L'art de décrypter : la série Mad Men, ou comment la publicité fait société (et réciproquement)

A la sortie de la série Mad Men, en 2007, le monde de la communication ne pouvait rêver meilleure campagne de recrutement. Peu de personnages ont en effet autant fasciné que le brillant et charmeur directeur créatif de l’agence Sterling Cooper, Don Draper. Pourtant, la série dresse avant tout le portrait d’une époque, avec des enjeux sociétaux dans lesquels l’agence et les marques n’ont pas toujours le bon rôle. 

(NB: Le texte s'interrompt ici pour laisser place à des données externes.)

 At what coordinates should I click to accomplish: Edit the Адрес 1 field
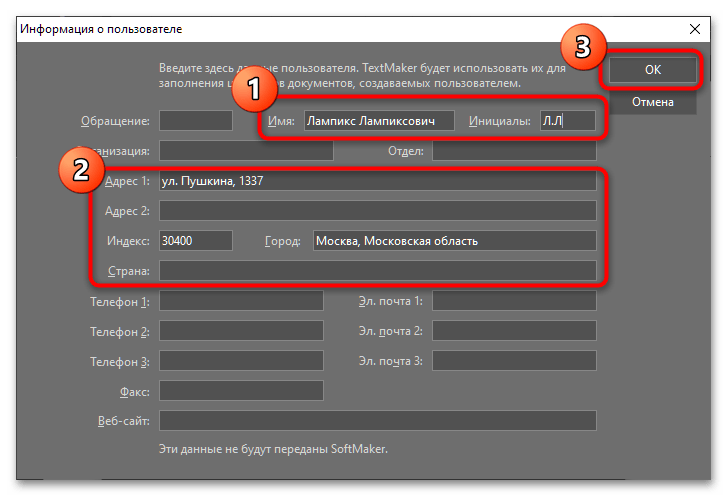(377, 181)
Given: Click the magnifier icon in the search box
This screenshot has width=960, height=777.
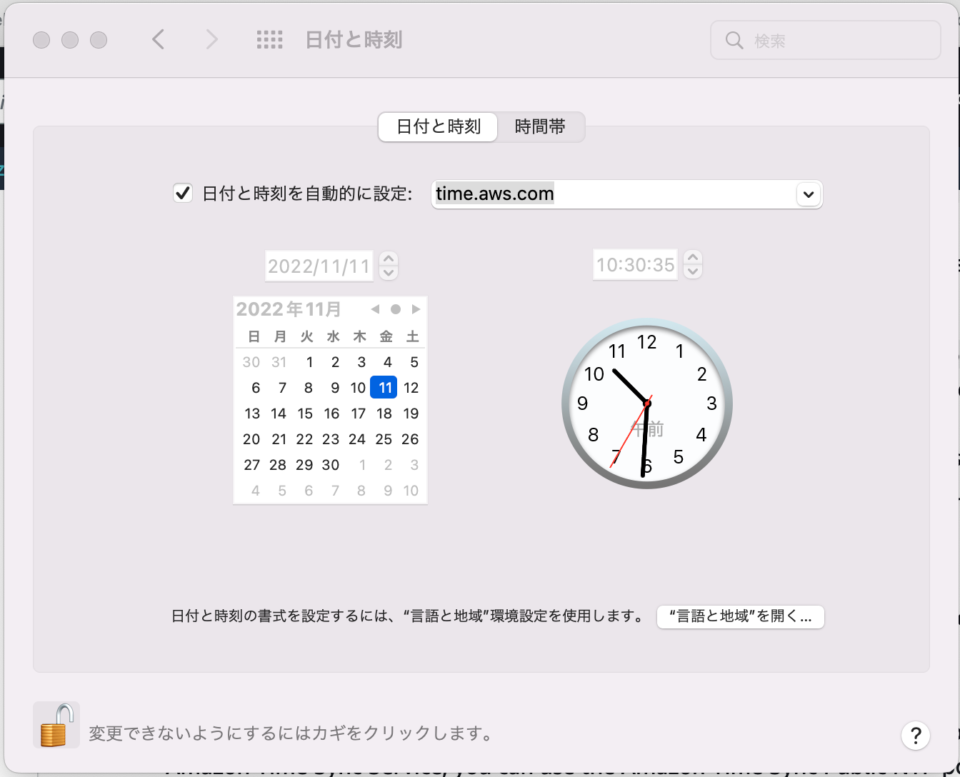Looking at the screenshot, I should 733,40.
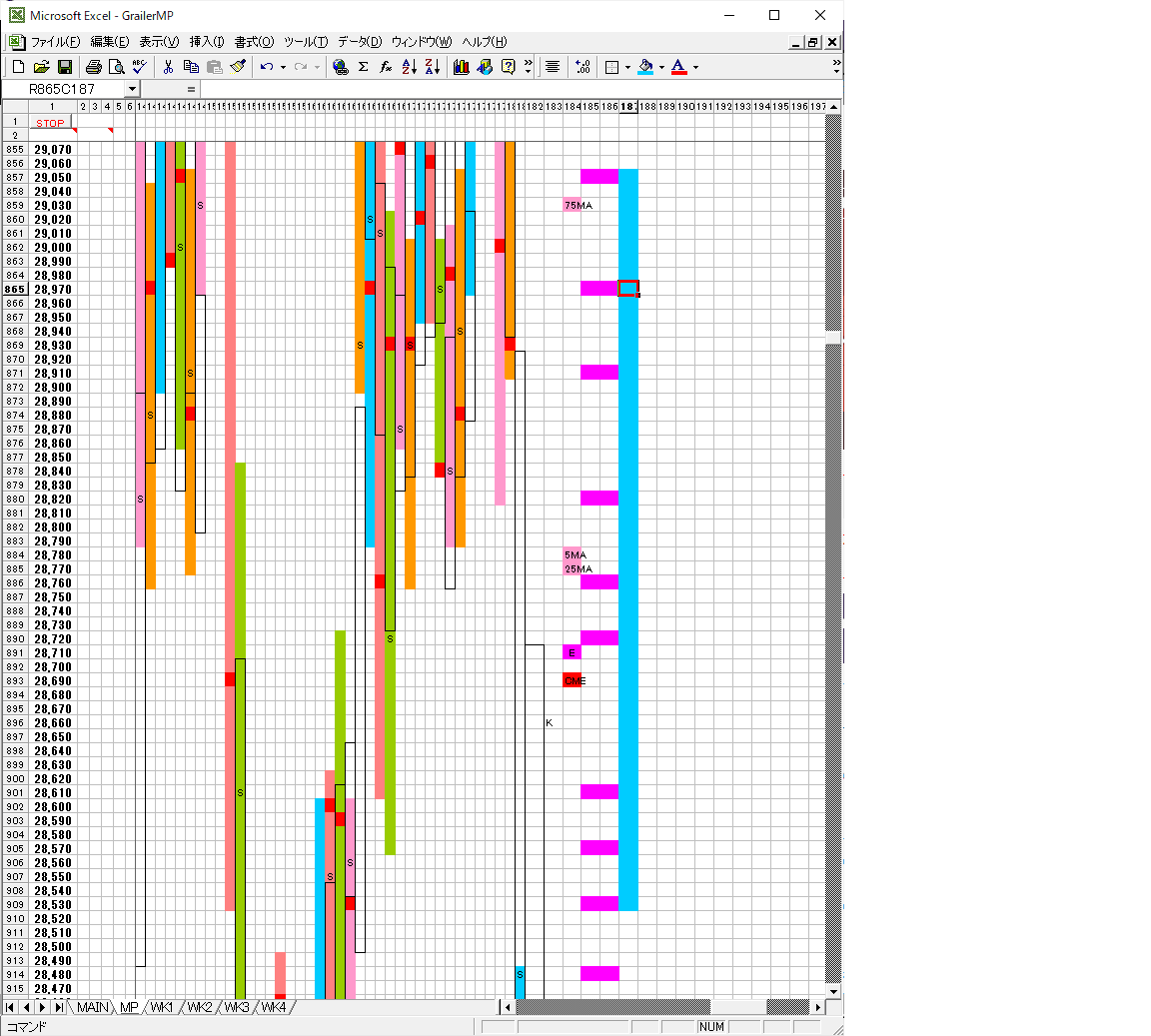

Que nous apprend, encore aujourd’hui, la série sur les liens qui existent entre les métiers de la communication et la société qui les entoure ? Nicolas Bordas, Vice-Président International de TBWA\Worldwide et directeur pédagogique de l’Executive Master Communication, décrypte avec nous les enseignements de cette grande saga télévisuelle.

Une série qui raconte un métier… et surtout une époque

Ce que l’on constate d’abord, c’est que dans Mad Men, les métiers de la communication (et en l’occurrence de la création publicitaire) sont traités avec justesse et précision. A la manière de séries plus récentes comme Suits, qui nous fait entrer dans un cabinet d’avocats, ou Dix Pour Cent, qui raconte le quotidien d’agents d’acteurs, Mad Men nous dévoile les coulisses d’une profession méconnue du grand public. « Il y a dans la série une vérité intemporelle qui ressort sur le métier et sur le "spin", cette façon d’orienter par sa communication la perception de la réalité.

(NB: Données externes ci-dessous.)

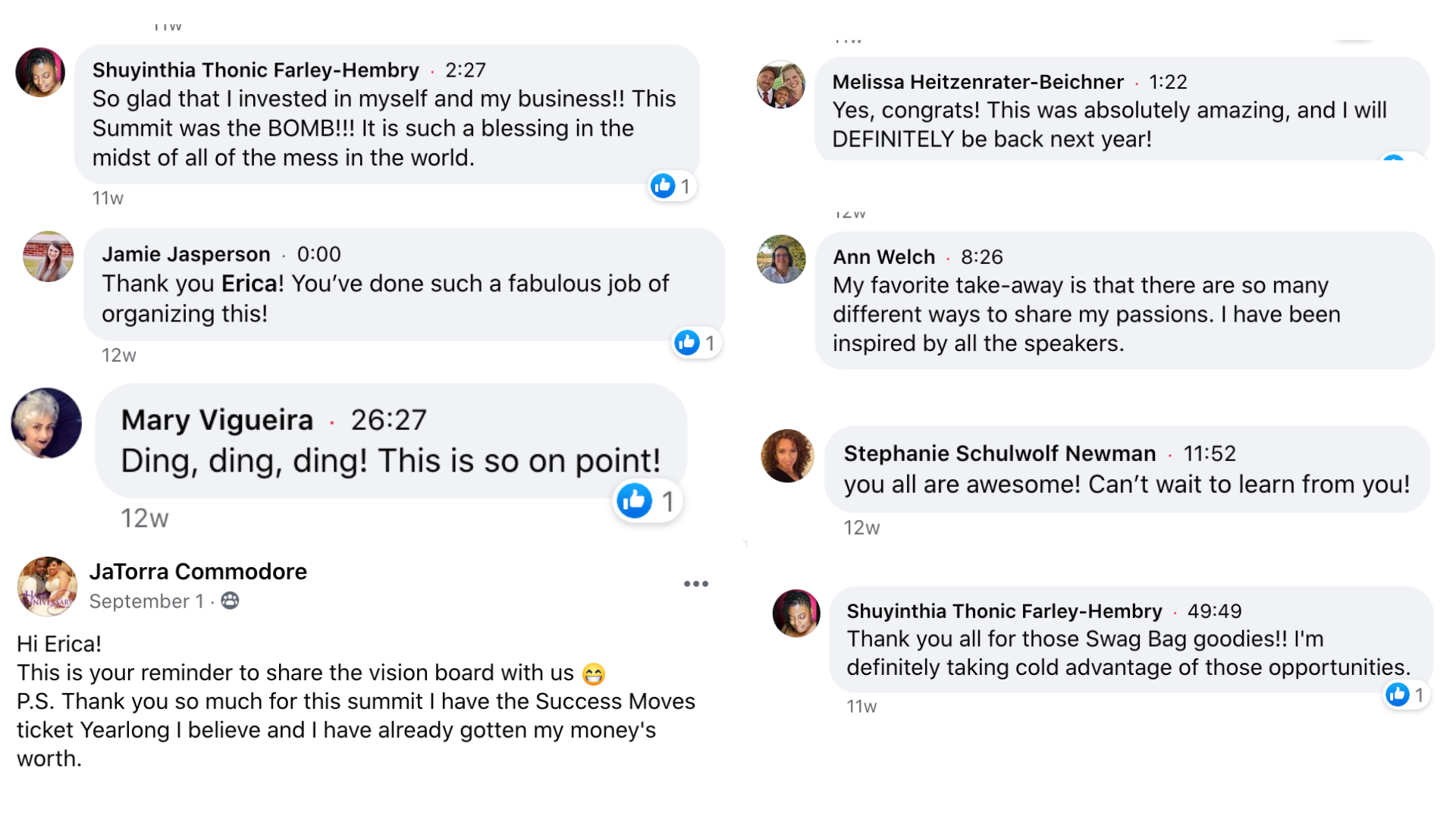Open Mary Vigueira's profile picture
The image size is (1456, 819).
click(x=46, y=423)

On y voit aussi la révolution créative qui s'opère, de l'apparition de la campagne VW dans la saison 1, à la campagne Coca-Cola qui conclue la saison 7,  en passant par la fameuse scène du projecteur Kodak renommé par Don Draper ‘le carrousel’ : alors que les clients s’attendent à une campagne mettant l’accent sur le côté technologique du produit, Don préfère évoquer l’émotion en faisant défiler ses propres photos souvenirs. Je pense que tout ça a plutôt contribué à redorer l’image de nos métiers… et même s’il y a aussi du négatif -des personnages parfois détestables, machistes, alcooliques- je pense que cela est davantage rattaché dans l’esprit du public à l’époque » juge Nicolas Bordas.

C’est là peut-être une autre spécificité de la série : se faire le miroir de son époque. « La série est culte avant tout parce qu’elle raconte à merveille la transition entre les années 1960 et 1970 aux Etats-Unis, avec tous les changements sociétaux et moraux que cela implique » explique Nicolas Bordas. « On y aborde de façon frontale la question du sexisme, de la pollution, de l’alcoolisme, ou encore du tabagisme dont on voit la mise en place de la régulation. » Autrement dit : l’agence de publicité est avant tout un moyen de soulever ces questions sociétales.


Communication & enjeux sociétaux : histoire d’un dialogue

Néanmoins, les personnages, leur travail et le monde qui les entoure sont liés. Non seulement Sterling Cooper n’est pas étanche aux questions sociétales, mais elle s’en inspire dans sa réflexion et elle les influence à son tour par sa production. « La publicité est un objet socioculturel qui raconte son époque et qui crée elle-même une certaine forme de culture. En ce sens, les communicants sont des agents culturels, et ils ne peuvent faire un bon travail qu’avec une conscience aiguë de la socioculture dans laquelle ils évoluent » résume Nicolas Bordas.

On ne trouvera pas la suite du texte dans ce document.